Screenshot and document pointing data
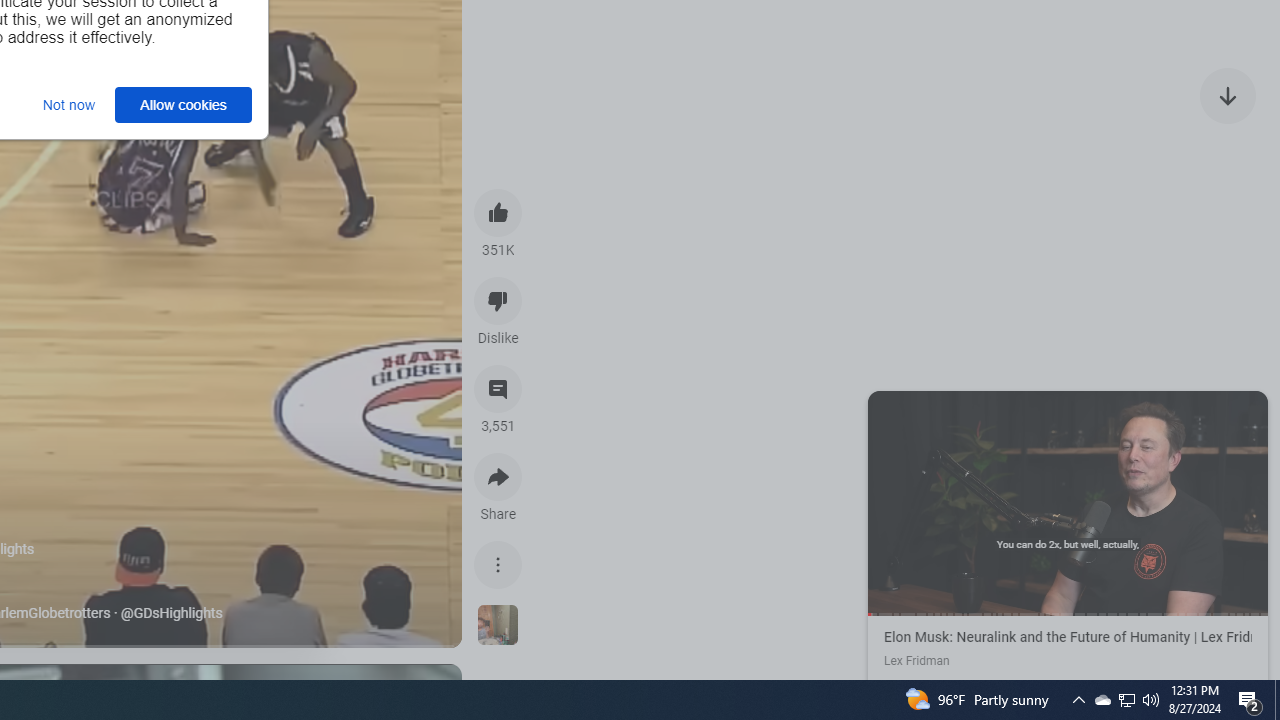 The image size is (1280, 720). What do you see at coordinates (497, 625) in the screenshot?
I see `'See more videos using this sound'` at bounding box center [497, 625].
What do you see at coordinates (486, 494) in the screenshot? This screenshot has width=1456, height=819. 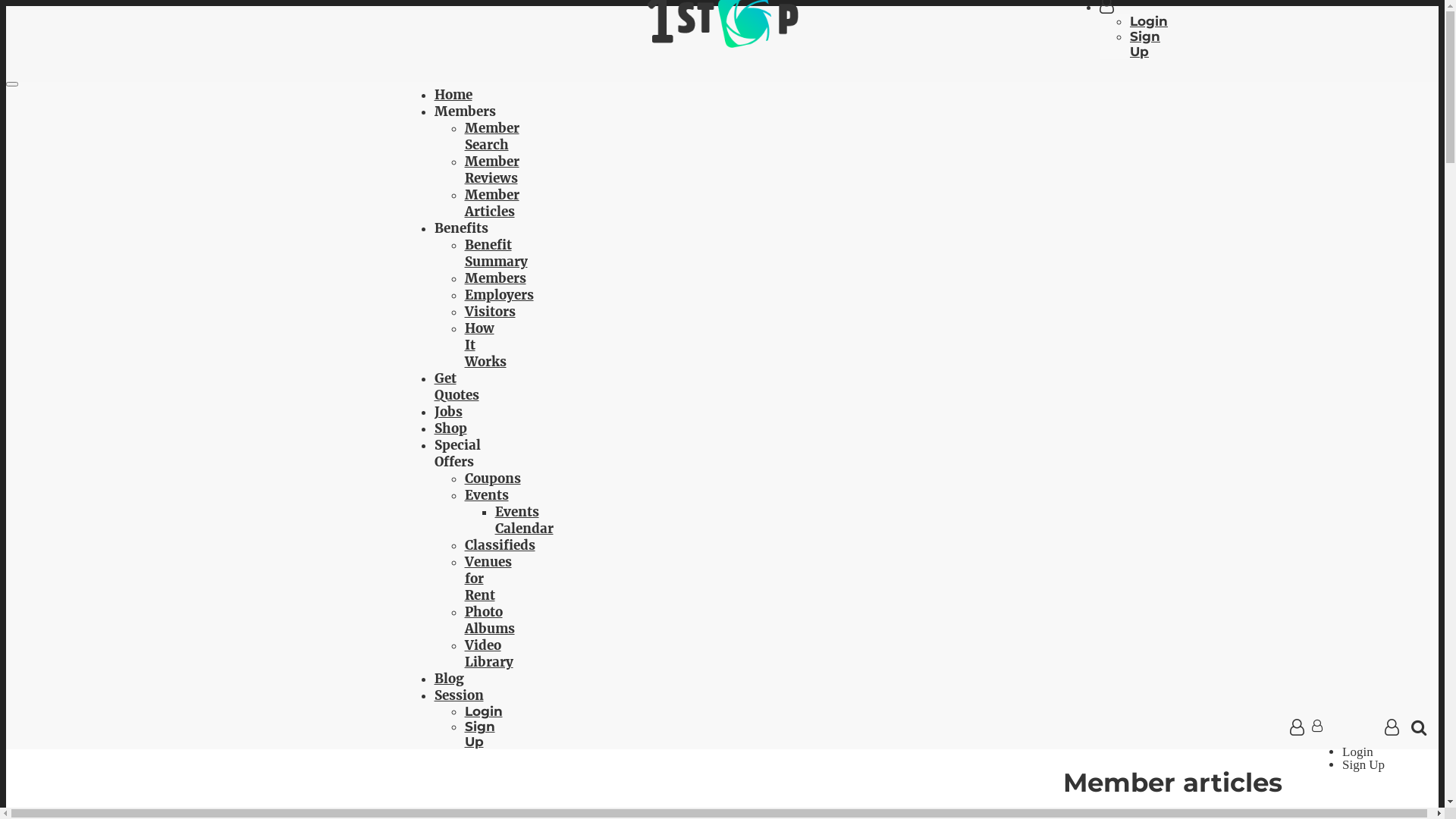 I see `'Events'` at bounding box center [486, 494].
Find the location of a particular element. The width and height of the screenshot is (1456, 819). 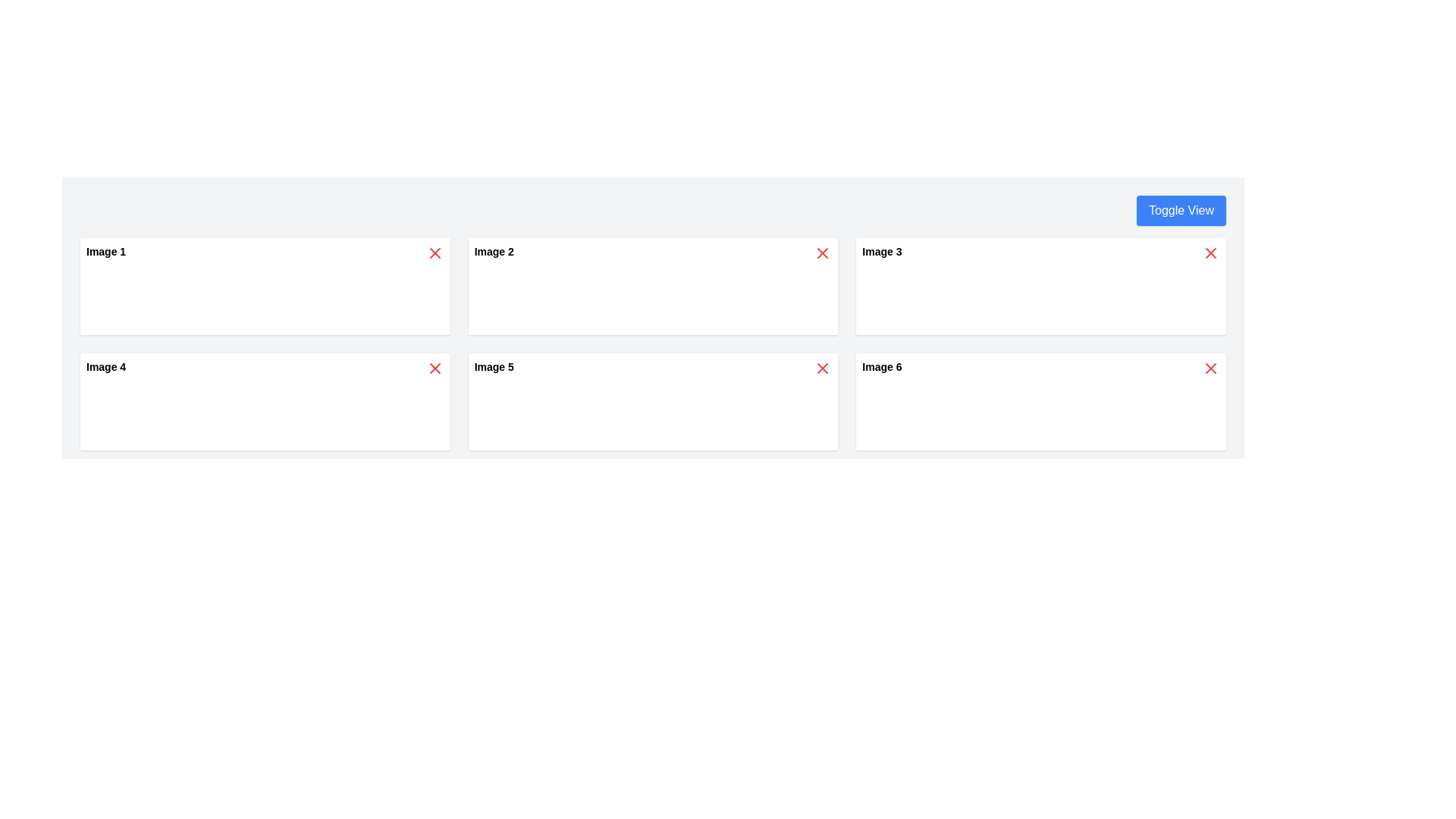

the 'X' shaped red icon located in the top right corner of the second box in the first row of the grid layout is located at coordinates (822, 253).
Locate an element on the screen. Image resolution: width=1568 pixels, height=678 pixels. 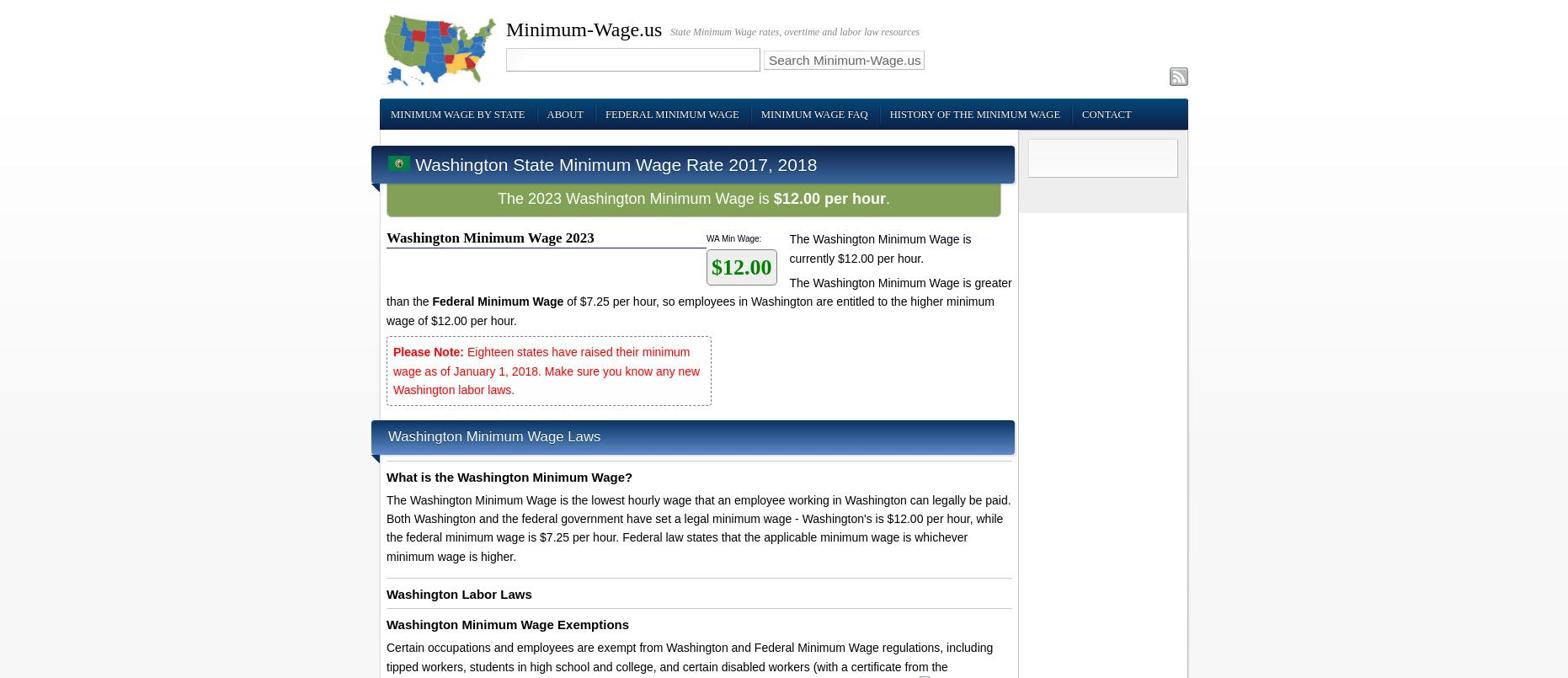
'$12.00 per hour' is located at coordinates (772, 197).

Exercise details
Render the records from the line with "Locate an element" through the end of the records as a two-column CSV with the columns request and answer, one row per record, putting each field in quotation marks and replacing any line breaks with spaces. Leave the pictures out.

Task solution
request,answer
"Locate an element on the screen. Image resolution: width=1568 pixels, height=678 pixels.","'$12.00 per hour' is located at coordinates (772, 197)."